The first of the CSC requires that organizations make an inventory of authorized and unauthorized devices. It looks relatively simple - identify the devices you want to authorize and those you don't. However this introduces the Rumsfeld,[1] conundrum "… there are known knowns … there are known unknowns … there are also unknown unknowns …", and we have to assume that it is not possible to identify everything. The second of the CSC to prepare an Inventory of authorized and unauthorized software also has the Rumsfeld conundrum at the root of its problem.

The more flexible a device, the more likely it is to be attacked by exploiting its flexibility. We can also assert that the less flexible a device, the less able it will be to react to a threat by allowing itself to be modified. The nature of the devices, the mix of devices, and the connectivity of devices, are all critical elements in identifying where a system may be attacked and where the most effective defenses have to be placed. This is the world where you now find new and emerging technologies such as virtualization, led by ETSI’s ISG NFV, M2M and IoT technologies, dealt with in oneM2M group and ETSI smartM2M or autonomic and semi-intelligent networks, to name a few. Most of these technologies fall into the unknown unknowns’ category at the beginning of their development which will be explored a little more in this post.
Standards enable and assert interoperability on the understanding that:

Interoperability = The union of {Semantics, Syntax, Language, Mechanics}  

Quite simply if any of the elements is missing then interoperability cannot be guaranteed.

The Rumsfeld conundrum
The use of the Johari Window method to identify issues is of interest here and is illustrated using the phrasing of Rumsfeld in Table 1.

Table 1.  Security concerns in Johari window style with Rumsfeld phrasing. 

Known to self
Not known to self
Known to others
Known knowns 

Unknown knowns

Not known to others
Known unknowns

Unknown unknowns


The target of security designers is to maximize the size of box 1 and to minimize the relative size of each of box 2 and box 3. In doing so, the possibility for box 4 to be of unrestrained size is hopefully minimized (it can never be of zero size).

We can consider the effect of each "box" on the on the nature of the security we can offer:
BOX 1: Knowledge of an attack is public and resources can be brought to bear to counter the fear by determining an effective countermeasure
BOX 2: The outside world is aware of a vulnerability in your system and will distrust any claim you make if you do not address this blind spot
BOX 3: The outside world is unaware of your knowledge and cannot make a reasonable assessment of the impact of any attack in this domain and the countermeasures applied to counter it
BOX 4: The stuff you can do nothing about as, as far as you know, nothing exists there.

The obvious challenge is therefore to bring tools such as the 20 critical security controls to bear to maximize box 1 at the same time as using education and dissemination to minimize the size of boxes 2 and 3. Box 3 is characteristic of the old, mostly discredited, approach of security by secrecy, whereas Box 1 is characteristic of the open dissemination and collaborative approach of the world of open standards and open source development. Box 1 approaches do not guarantee of never having a security problem. Generally speaking we expect problems to migrate from box 4 to boxes 2 and 3 before reaching box 1 and, hopefully, mitigation.

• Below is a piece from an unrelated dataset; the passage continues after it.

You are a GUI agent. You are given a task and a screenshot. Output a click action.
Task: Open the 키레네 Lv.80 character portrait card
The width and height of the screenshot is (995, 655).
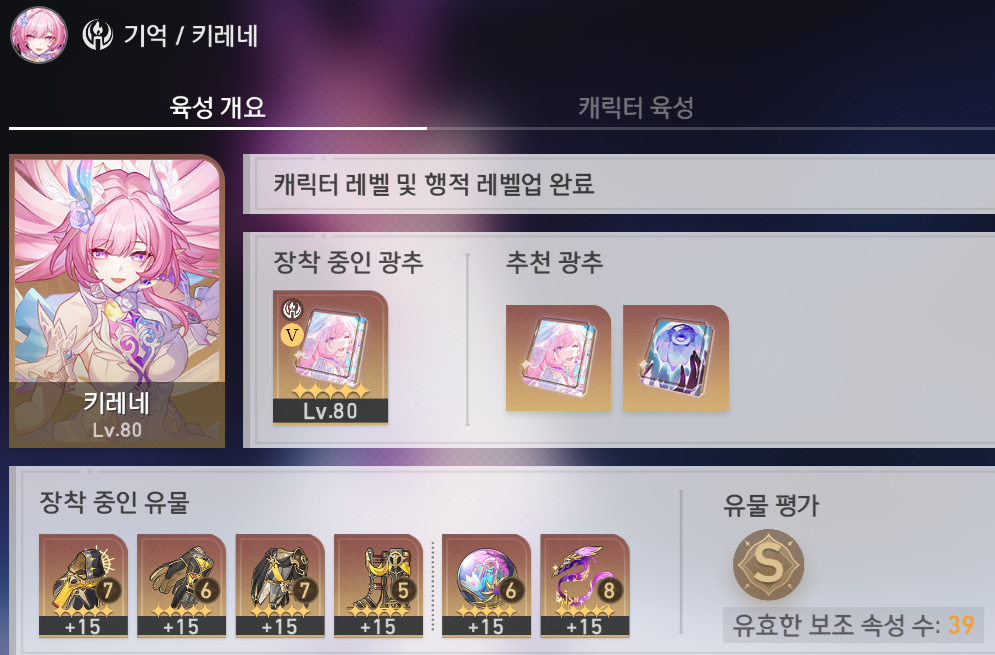pos(117,301)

The role of standards in security is crucial here as standards have a primary role in giving assurance of interoperability. Opening up the threat model and the threats you anticipate, moving everything you can into box 1[2], in a format that is readily exchangeable and understandable is key. The corollary of the above is that if we do not embrace a standards’ view we cannot share knowledge effectively.  That means we grow our box 2, 3, 4 visions of the world. The lack of knowledge on the issue leading to the inability to defend our systems, and their users, gets ever more difficult and ultimately will act against us.

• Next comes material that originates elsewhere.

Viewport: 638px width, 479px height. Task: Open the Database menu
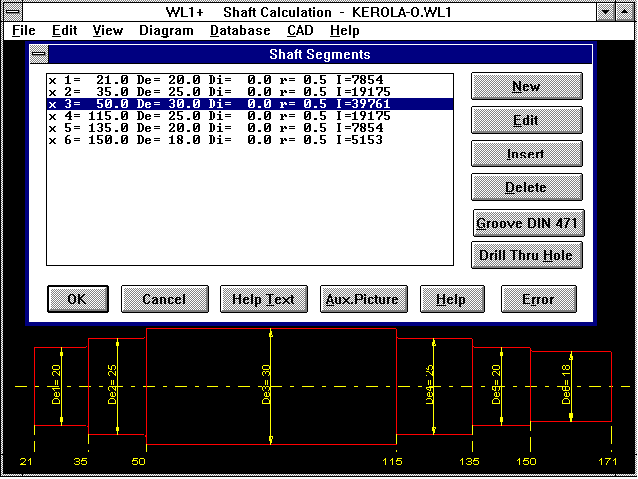pos(240,31)
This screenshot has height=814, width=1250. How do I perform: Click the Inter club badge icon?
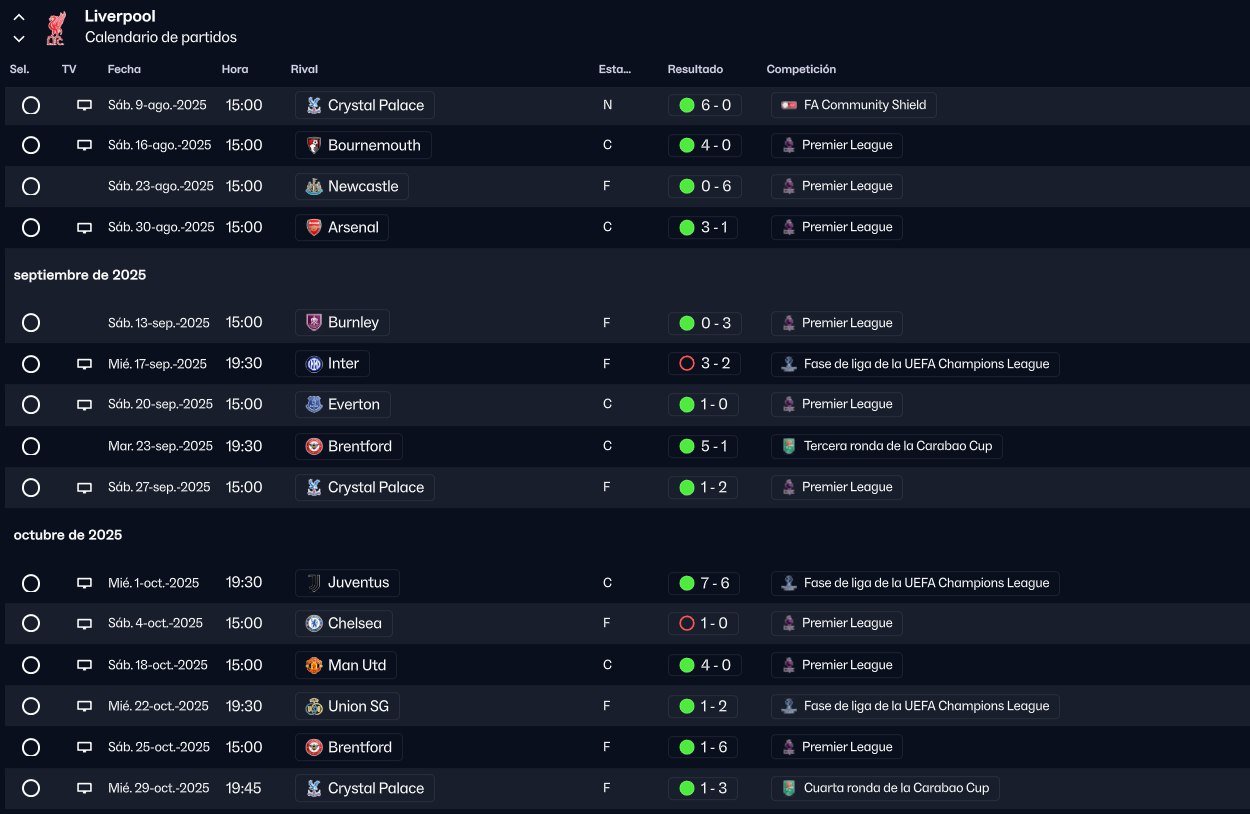click(314, 364)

Confidentiality Integrity Availability paradigm
Application of the CIA paradigm works for Box 1 problems and will work reasonably well to mitigate problems from Boxes 2 and 3. One of the big problems in the real world is that many of the problems are either in Box 4 or at the limits of Boxes 2 and 3. As systems become more complex how they react to stimuli become less certain and more problems will be hidden in box 4.

In the security domain understanding that we need interoperability is considered a “by default” criterion but simply achieving interoperability is a necessary but insufficient metric for making any claim for security. The technical domain of security is often described in terms of the CIA paradigm (Confidentiality Integrity Availability) wherein security capabilities are selected from the CIA paradigm to counter systems’ risks from several forms of cyber attacks. The common model is to consider security in broad terms as determination of the triplet {threat, security-dimension, countermeasure} leading to a triple such as {interception, confidentiality, encryption} being formed. The threat in this example is interception which puts confidentiality of communication at risk, and to which the recommended countermeasure (protection measure) is encryption.

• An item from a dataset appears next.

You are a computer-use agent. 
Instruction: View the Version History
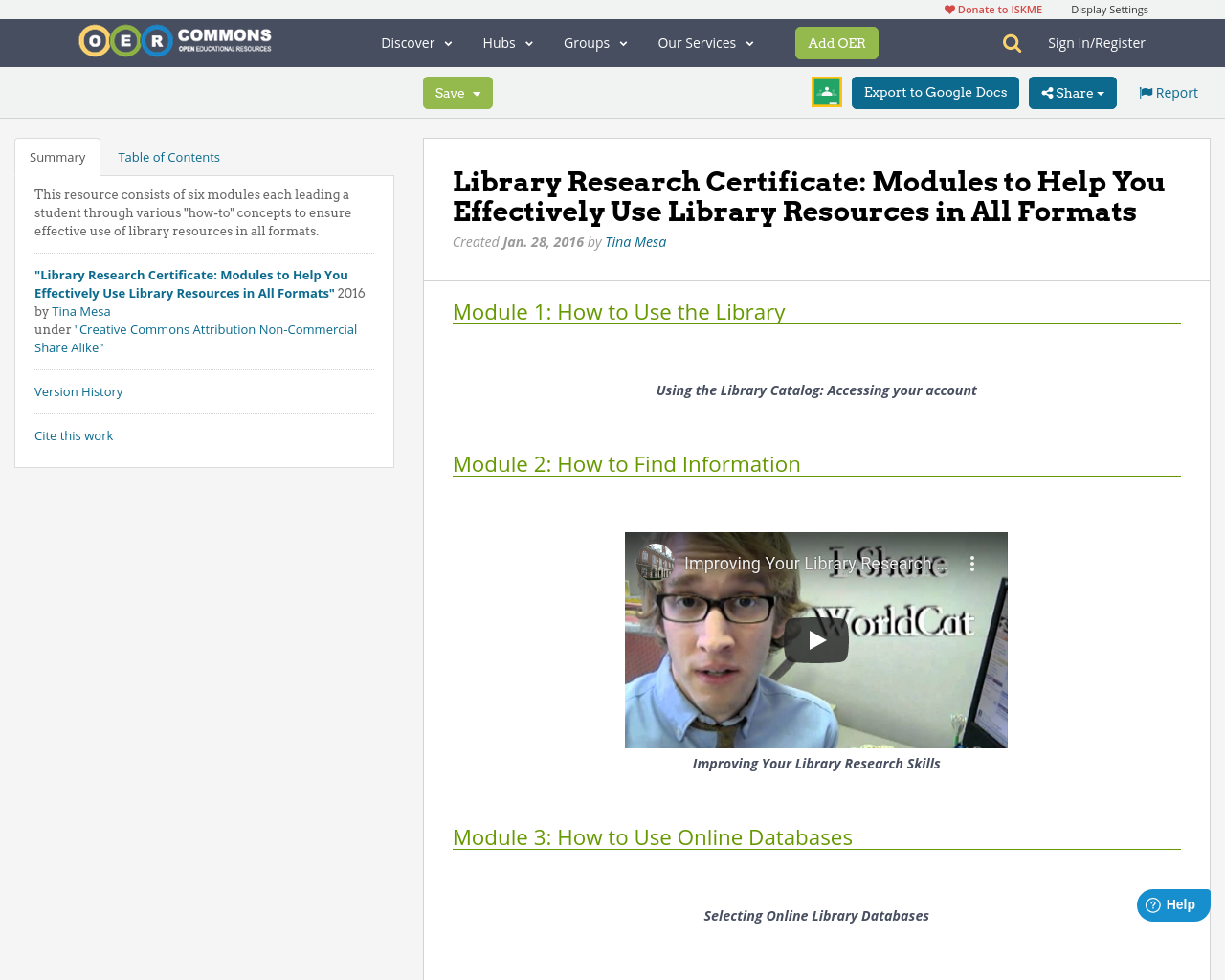[78, 390]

The challenge of quantum computers
One pressing concern for security but perhaps less so in other domains is the constant change of attackers’ ability to break systems. As said above, whilst achieving interoperability is a necessary metric, it is insufficient unless it is continuously reviewed. In ETSI the technical groups have a good track record of review and refinement of all published standards and security is included. However whilst much of this work is careful evolution there is one domain which, for security, is causing a revolution in our thinking. It is the revolution represented by Quantum Computing and the impact this will have on our cryptographically protected systems. ETSI CYBER and the ETSI ISG QSC groups have published guides on this particular threat which may indeed destroy large chunks of our cryptographic toolkit. However one simple formula has been published in EG 203 310 which gives an understanding of the time to update an organisation’s computing and security base against attacks.

•       Y = the time taken to patch the current system with one that is “safe” against all known vulnerabilities
•       Z = the time taken to develop an attack against a system

If "Y > Z" then the system is vulnerable to the attack represented by Z.

For the special case of the threat from quantum computing to public key cryptography the equation above is extended:

  • X = the number of years the public-key cryptography needs to remain unbroken.
  • Y = the number of years it will take to replace the current system with one that is quantum-safe.
  •  Z = the number of years it will take to break the current tools, using quantum computers or other means.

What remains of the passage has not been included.